Disclosures of Conflicts of Interest

The authors have no conflicts of interest to disclose.

Figures

Figure 1
Figure 1. Example of MSI dipole modelling with simultaneous MEG/EEG recordings
A) Recordings from selected MEG channels and simultaneous EEG in a 12-year-old female with drug-resistant focal epilepsy. A representative interictal spike is seen in both MEG and EEG recordings localizing to the right frontal/central region.
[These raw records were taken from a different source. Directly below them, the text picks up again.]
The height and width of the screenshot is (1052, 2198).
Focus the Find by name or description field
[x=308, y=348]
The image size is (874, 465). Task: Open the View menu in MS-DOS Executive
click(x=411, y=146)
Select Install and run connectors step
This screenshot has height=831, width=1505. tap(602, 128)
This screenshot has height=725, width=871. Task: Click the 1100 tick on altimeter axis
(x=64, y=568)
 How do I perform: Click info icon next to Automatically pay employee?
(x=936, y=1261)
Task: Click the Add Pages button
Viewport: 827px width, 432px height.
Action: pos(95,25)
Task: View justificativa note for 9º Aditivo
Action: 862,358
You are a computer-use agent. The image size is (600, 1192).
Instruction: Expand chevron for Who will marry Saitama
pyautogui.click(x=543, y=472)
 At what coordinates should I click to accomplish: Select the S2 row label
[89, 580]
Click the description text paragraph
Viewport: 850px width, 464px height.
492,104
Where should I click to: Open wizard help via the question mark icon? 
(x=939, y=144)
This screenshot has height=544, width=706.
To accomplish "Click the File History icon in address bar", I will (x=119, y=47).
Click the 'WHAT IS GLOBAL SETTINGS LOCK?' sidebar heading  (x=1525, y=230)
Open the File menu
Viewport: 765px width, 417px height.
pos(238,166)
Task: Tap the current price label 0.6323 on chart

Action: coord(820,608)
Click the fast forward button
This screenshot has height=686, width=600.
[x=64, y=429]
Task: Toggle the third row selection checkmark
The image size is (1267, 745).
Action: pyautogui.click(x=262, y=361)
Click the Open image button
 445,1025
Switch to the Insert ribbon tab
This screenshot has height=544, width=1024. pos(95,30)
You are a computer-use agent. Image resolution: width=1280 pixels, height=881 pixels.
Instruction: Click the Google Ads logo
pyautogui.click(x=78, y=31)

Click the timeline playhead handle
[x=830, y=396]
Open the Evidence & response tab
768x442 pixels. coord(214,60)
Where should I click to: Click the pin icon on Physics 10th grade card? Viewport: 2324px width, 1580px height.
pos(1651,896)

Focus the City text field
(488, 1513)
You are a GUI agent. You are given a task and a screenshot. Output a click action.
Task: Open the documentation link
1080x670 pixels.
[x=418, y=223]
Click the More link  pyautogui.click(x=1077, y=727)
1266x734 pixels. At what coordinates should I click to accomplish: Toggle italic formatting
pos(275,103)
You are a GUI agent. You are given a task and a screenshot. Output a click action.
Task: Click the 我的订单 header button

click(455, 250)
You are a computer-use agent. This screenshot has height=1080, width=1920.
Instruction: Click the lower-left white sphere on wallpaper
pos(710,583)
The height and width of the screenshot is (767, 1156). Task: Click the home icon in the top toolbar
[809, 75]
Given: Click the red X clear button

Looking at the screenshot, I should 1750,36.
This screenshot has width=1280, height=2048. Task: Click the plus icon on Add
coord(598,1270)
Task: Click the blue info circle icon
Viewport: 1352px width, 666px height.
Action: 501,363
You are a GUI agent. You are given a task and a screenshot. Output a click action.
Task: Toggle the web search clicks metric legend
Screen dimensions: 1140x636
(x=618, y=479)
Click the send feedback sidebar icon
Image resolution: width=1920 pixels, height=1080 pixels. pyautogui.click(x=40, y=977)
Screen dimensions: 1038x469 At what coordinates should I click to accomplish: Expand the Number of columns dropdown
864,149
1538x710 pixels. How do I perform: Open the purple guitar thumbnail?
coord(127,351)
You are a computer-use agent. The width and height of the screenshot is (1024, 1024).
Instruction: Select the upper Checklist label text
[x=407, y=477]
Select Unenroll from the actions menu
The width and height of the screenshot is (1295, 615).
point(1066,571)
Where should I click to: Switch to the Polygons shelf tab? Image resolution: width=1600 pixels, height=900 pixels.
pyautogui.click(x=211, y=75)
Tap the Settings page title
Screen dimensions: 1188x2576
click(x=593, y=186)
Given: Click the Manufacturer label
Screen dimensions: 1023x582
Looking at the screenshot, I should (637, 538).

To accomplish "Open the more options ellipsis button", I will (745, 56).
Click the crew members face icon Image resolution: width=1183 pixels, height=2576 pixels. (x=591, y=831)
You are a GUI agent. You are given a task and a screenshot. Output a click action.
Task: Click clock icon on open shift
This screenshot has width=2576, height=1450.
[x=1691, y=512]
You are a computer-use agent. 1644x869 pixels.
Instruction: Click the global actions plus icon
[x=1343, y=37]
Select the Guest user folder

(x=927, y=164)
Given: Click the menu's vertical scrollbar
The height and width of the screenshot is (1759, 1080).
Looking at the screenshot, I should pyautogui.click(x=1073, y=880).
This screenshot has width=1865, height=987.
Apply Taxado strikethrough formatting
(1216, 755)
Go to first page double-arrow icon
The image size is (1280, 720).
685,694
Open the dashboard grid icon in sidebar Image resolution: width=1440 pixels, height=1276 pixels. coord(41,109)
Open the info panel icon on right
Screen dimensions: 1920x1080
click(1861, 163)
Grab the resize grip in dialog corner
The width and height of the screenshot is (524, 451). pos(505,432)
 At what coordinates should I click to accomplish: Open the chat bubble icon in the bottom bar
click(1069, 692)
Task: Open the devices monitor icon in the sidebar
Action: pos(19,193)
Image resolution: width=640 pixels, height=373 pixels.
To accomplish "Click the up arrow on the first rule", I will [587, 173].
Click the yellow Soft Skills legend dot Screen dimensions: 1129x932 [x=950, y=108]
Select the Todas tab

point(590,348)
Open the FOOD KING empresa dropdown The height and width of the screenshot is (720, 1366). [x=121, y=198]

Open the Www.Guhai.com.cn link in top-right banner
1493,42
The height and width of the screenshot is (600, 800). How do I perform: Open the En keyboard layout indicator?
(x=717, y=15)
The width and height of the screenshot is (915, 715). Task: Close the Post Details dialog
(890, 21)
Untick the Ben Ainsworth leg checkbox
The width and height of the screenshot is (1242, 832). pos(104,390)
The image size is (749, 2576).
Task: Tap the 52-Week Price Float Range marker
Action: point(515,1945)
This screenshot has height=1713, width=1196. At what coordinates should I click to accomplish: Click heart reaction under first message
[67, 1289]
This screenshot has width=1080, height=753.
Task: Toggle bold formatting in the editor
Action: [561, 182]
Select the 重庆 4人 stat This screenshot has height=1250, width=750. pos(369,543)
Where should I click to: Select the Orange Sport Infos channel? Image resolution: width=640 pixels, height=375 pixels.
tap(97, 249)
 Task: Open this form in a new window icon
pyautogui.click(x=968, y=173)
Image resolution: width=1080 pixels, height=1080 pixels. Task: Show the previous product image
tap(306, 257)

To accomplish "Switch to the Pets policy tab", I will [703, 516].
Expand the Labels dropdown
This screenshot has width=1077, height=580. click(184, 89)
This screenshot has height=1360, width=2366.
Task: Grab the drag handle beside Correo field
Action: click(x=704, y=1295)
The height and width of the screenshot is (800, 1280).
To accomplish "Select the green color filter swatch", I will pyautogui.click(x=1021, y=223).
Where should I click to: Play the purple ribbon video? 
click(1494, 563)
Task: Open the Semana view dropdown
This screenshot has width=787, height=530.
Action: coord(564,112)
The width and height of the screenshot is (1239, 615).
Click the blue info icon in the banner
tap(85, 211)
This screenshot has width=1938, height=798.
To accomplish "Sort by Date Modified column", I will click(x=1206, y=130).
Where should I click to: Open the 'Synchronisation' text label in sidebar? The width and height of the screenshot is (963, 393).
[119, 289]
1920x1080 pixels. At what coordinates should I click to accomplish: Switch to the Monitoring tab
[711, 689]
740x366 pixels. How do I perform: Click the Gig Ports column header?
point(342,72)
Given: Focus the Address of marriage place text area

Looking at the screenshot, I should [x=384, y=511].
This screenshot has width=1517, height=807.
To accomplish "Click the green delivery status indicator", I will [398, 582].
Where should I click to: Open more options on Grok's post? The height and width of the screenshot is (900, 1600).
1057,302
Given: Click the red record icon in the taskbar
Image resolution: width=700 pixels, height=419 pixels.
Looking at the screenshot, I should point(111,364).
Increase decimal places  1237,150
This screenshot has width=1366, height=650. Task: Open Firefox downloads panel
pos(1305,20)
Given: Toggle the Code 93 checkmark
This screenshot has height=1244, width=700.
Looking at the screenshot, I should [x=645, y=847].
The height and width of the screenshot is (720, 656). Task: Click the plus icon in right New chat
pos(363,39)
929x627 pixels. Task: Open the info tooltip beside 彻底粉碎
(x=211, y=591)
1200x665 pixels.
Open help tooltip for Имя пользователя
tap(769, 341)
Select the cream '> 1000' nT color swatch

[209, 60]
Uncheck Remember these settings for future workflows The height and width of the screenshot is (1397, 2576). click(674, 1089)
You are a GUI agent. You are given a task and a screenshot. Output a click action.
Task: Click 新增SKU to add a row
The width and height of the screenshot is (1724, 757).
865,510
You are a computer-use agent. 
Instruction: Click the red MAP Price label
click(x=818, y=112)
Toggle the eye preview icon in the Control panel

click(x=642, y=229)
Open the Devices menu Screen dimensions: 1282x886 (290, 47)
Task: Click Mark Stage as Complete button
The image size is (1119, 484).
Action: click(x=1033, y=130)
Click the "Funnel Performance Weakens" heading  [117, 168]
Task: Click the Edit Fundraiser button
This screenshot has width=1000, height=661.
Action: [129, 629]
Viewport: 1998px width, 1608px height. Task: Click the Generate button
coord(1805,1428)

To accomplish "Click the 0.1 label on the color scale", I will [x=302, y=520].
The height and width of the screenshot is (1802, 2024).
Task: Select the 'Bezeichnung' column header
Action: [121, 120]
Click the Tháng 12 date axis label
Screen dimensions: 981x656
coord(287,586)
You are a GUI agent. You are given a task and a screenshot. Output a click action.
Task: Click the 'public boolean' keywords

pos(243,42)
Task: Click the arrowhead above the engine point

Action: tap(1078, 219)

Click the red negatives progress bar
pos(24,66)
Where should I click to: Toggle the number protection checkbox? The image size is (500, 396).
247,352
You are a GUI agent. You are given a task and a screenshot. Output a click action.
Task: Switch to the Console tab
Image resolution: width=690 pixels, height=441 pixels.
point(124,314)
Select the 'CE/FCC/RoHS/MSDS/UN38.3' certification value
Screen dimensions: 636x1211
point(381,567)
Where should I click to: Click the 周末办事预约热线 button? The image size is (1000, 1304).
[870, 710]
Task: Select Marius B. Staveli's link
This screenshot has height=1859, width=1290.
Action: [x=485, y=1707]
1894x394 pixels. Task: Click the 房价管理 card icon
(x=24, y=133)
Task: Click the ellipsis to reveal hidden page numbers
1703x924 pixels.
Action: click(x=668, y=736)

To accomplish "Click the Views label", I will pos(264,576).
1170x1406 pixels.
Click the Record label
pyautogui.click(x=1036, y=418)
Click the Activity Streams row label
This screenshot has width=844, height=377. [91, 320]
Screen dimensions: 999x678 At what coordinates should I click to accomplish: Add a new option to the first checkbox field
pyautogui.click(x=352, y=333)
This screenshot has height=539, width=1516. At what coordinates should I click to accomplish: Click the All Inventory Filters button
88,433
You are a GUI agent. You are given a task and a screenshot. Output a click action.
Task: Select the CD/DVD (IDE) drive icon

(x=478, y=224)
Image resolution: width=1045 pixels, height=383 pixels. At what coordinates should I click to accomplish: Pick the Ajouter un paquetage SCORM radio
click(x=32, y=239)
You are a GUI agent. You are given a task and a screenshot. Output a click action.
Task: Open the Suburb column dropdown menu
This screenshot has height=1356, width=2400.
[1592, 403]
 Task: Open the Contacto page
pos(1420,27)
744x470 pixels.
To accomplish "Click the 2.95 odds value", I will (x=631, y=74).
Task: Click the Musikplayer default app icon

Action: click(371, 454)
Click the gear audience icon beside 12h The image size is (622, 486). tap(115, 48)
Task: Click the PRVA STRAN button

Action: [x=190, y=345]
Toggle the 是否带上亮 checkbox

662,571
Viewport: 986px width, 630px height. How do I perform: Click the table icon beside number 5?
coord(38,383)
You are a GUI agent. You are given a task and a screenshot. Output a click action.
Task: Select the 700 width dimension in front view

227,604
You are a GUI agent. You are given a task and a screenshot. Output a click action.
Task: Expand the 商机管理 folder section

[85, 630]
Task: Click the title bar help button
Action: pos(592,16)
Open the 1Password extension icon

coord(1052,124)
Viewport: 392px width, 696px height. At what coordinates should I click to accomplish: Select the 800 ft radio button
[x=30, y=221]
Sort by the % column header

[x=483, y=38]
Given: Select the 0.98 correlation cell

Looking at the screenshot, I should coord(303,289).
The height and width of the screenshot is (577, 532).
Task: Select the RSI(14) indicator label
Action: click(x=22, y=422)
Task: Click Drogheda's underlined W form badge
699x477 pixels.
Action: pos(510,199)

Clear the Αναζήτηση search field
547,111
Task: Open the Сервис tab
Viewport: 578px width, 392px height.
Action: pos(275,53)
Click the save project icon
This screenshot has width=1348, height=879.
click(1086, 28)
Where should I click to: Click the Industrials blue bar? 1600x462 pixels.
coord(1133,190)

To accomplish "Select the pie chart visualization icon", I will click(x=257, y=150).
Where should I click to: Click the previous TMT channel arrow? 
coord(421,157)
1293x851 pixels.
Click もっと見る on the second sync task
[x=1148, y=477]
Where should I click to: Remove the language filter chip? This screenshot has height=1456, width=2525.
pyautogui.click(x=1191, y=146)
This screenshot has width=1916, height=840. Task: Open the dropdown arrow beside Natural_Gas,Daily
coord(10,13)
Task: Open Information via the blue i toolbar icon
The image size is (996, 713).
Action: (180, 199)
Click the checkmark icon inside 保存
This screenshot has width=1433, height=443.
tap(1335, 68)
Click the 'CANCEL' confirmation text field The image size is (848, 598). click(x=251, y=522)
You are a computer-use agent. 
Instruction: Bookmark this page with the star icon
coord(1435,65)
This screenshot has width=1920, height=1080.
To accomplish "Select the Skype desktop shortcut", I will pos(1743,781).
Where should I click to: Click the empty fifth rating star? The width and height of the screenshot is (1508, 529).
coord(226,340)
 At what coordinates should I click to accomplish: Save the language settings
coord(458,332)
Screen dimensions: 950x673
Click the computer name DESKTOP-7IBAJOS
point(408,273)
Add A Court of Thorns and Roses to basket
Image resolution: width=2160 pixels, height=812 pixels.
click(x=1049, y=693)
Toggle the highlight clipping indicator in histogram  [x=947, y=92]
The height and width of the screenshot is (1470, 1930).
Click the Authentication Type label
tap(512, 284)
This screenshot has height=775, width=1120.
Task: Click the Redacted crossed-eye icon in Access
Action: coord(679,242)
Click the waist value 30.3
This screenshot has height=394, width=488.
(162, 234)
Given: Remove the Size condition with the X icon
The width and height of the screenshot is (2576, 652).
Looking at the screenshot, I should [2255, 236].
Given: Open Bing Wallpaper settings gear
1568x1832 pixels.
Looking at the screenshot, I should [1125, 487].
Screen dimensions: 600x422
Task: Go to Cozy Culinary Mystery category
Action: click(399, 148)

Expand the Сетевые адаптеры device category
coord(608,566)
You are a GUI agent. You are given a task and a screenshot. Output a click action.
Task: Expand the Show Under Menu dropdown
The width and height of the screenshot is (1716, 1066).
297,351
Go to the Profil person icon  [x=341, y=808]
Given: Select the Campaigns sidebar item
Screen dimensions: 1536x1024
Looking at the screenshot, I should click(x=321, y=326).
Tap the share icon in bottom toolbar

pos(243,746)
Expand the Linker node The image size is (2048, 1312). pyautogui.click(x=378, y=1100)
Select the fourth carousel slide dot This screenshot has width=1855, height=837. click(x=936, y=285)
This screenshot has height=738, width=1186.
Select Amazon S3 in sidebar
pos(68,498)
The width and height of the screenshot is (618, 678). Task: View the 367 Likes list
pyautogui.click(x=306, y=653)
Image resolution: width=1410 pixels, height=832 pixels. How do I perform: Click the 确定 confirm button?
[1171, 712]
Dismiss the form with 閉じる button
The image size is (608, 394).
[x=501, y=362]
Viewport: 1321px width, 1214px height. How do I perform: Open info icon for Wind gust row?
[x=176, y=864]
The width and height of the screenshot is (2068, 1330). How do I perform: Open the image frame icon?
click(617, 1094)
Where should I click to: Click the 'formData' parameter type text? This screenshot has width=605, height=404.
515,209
B) Localization of single dipole sources corresponding to the spike in A, and similar spikes during the recording, shown as triangles with vector tails superimposed on T1-weighted anatomical MRI. C) Pre-operative T2-weighted axial MRI showing a subtle abnormal blurring of gray-white matter differentiation in the right anterior cingulate region (circle), proximal to the location of MEG dipoles. D) Post-operative T2-weighted axial MRI demonstrating the resection cavity. Neuropathological examination revealed FCD type IIA, and the patient remains seizure-free two years after surgery. EEG: electroencephalography; FCD: focal cortical dysplasia; MEG: magnetoencephalography; MRI: magnetic resonance imaging; MSI: magnetic source imaging.
Figure 2
Figure 2. MEG concordance with the area of resection, ECoG, and MRI
Shown is the number of patients with concordance between the region of MEG spike activity to three reference regions: i) the region of resection, ii) the epileptogenic zone delineated by ECoG, and iii) MRI abnormality. Cases are classified as concordant and specific, concordant but non-specific (same region, but >10% spikes also noted elsewhere), concordant lateralization only (same side, different region), and discordant lateralization (>50% spikes contralateral). Only 103 (78%) of 132 patients are included in this graph, as no spikes were modelled with MEG in 29 patients. ECoG: electrocorticography; MEG: magnetoencephalography; MRI: magnetic resonance imaging.
Figure 3
Figure 3. Relationship between MEG findings and seizure outcome
A) Post-operative seizure-freedom (Engel I outcome) was significantly more common in patients with concordant and specific MEG (85% seizure-free) than in patients with non-specific, lateralized-only, or discordant MEG (37% seizure-free overall, χ2 = 26.4, p < 0.001). Among patients with no spikes modelled, 72% were seizure-free after surgery. B) MEG findings stratified by seizure outcome. For details of these categories, see Fig. 2 legend. N = 132 patients. MEG: magnetoencephalography.